Il n’est pas courant pour les spécialistes de pouvoir suivre l’apparition d’une nouvelle espèce animale. C’est pourtant ce à quoi les scientifiques sont en train d’assister à Mayotte. Nous sommes une île et notre isolement géographique permet à certaines espèces, qui ont colonisé l’océan Indien il y a des milliers d’années, de se retrouver isolées de leurs semblables, au point d’évoluer différemment et de devenir des animaux particuliers.
C’est le cas d’une sorte de mouche, une espèce de «drosophile» appelée «D.Yakuba». Une équipe française de chercheurs, venue à Mayotte en 2013 mener une campagne d’exploration biologique, s’est penchée sur son cas. L’opération, financée par le CNRS (centre national de la recherche scientifique) et les TAAF, a permis de découvrir son comportement très particulier: elle se nourrit des fruits du Morinda citrifolia alors cet arbre tropical est habituellement très toxique pour les insectes.
Grace à des expériences en laboratoire, les scientifiques ont pu confirmer que la population de ces drosophiles de Mayotte est non seulement très attirée par l’odeur du fruit du Morinda mais qu’elle est aussi relativement résistante aux toxines qu’il diffuse.
Une espèce en pleine transformation
«Sur le continent africain, où l’espèce est très répandue, ces (insectes) ont un régime alimentaire très diversifié ce qui tend à prouver que la population découverte sur l’île de Mayotte a développé cette spécialisation écologique à la suite de son isolement insulaire», précise Jean David, chercheur CNRS émérite et coauteur de l’étude.
Du coup, les chercheurs ne se sont pas contentés de l’observer. Ils l’ont intégré dans une étude bien plus vaste impliquant une équipe internationale avec des chercheurs du laboratoire «Evolution, Génomes, Comportement, Ecologie» de Gif-sur-Yvette, de l’Institut de «Systématique, Evolution et Biodiversité» de Paris ainsi que deux post-doctorants français travaillant à l’Université de Madison, dans l’Etat du Wisconsin aux Etats-Unis.
Leurs travaux visaient à comprendre comment un tel comportement était devenu possible. Et ils sont arrivés à la conclusion que ces «mouches» constituent une population «atypique», en plein processus de transformation.

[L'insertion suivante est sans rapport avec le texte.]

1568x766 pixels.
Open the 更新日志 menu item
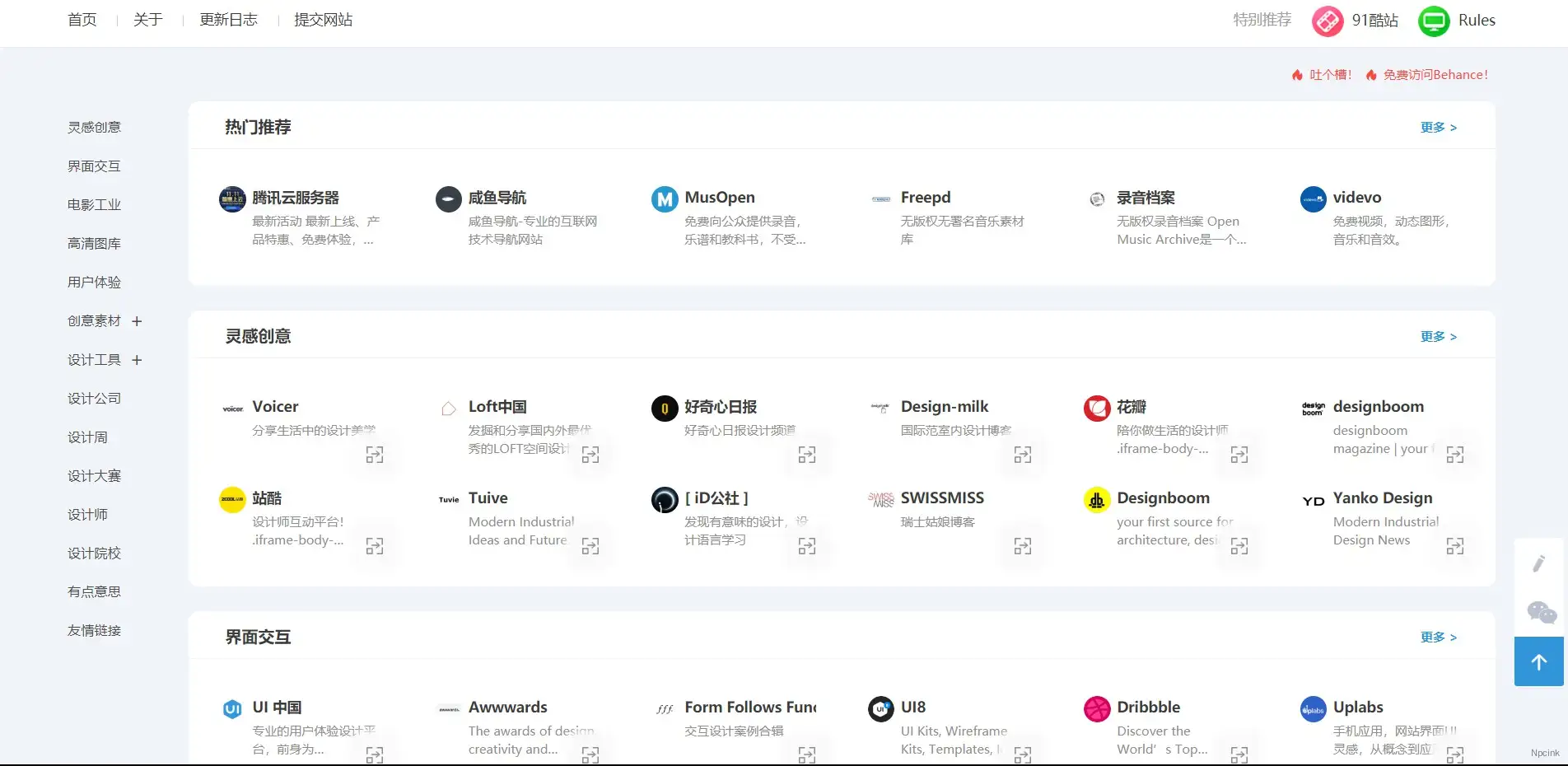tap(228, 20)
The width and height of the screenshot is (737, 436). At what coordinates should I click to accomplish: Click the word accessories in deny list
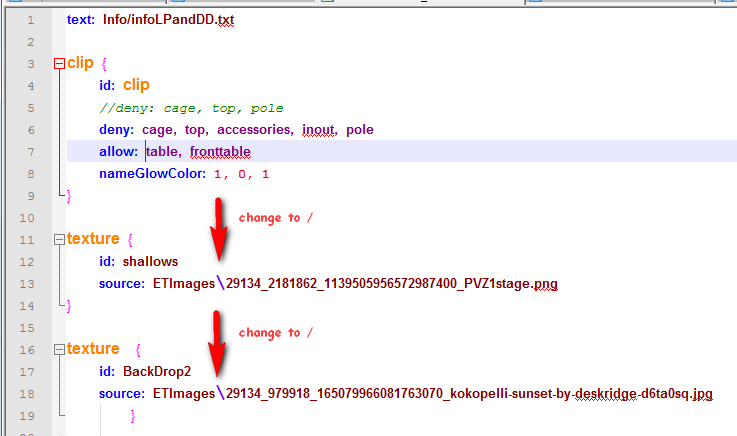pos(255,130)
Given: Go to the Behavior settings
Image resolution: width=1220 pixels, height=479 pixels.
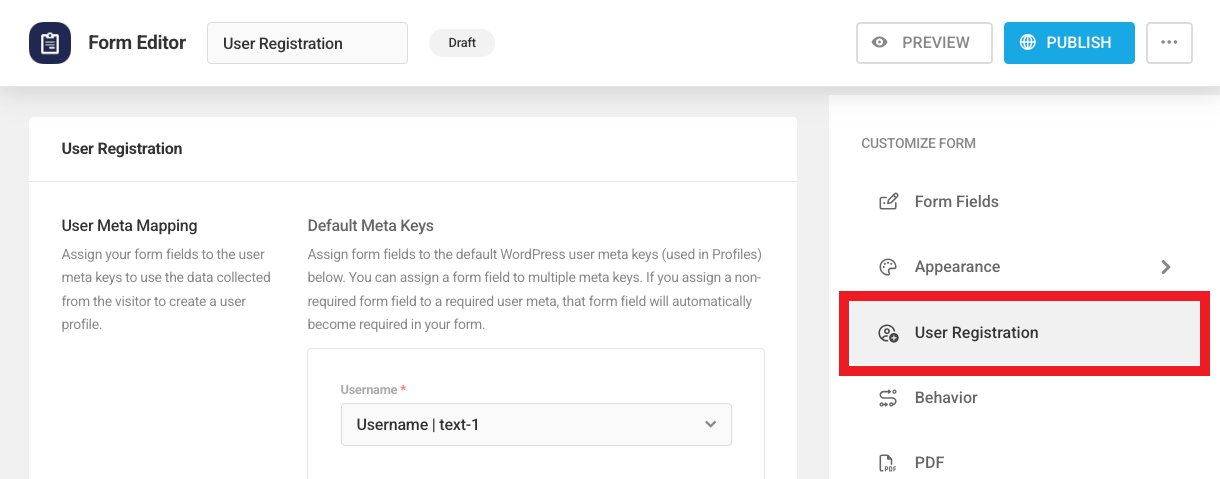Looking at the screenshot, I should pyautogui.click(x=945, y=398).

Encore des dizaines de milliers d’années d’évolution
En procédant à une analyse de son génome, les chercheurs ont estimé que l’espèce avait colonisé Mayotte il y a environ 29.000 ans. Ils ont également découvert que notre mouche dispose de gènes particuliers pour résister aux toxines. Certains lui permettent aussi d’être attirés par la fameuse plante toxique.
Au final, les scientifiques ont comparé les gènes des mouches de Mayotte avec ceux de spécimens du continent africain, et ils sont formels: nos «drosophiles» sont en train de connaître la «première étape» d’un processus qui feront d’elles une nouvelle espèce.
Sachant qu’il faut, en général, 200.000 ans d’isolement pour parvenir à la fin de ce processus, la communauté mahoraise de «D.Yakuba» n’en est donc qu’au début d’une grande aventure. Mais le phénomène est déjà enclenché comme en témoignent les comportements des femelles de cette espèce de mouches. Les drosophiles mahoraises «préfèrent très nettement les mâles issus de cette même population», ont relevé les scientifiques… De quoi conforter la différenciation.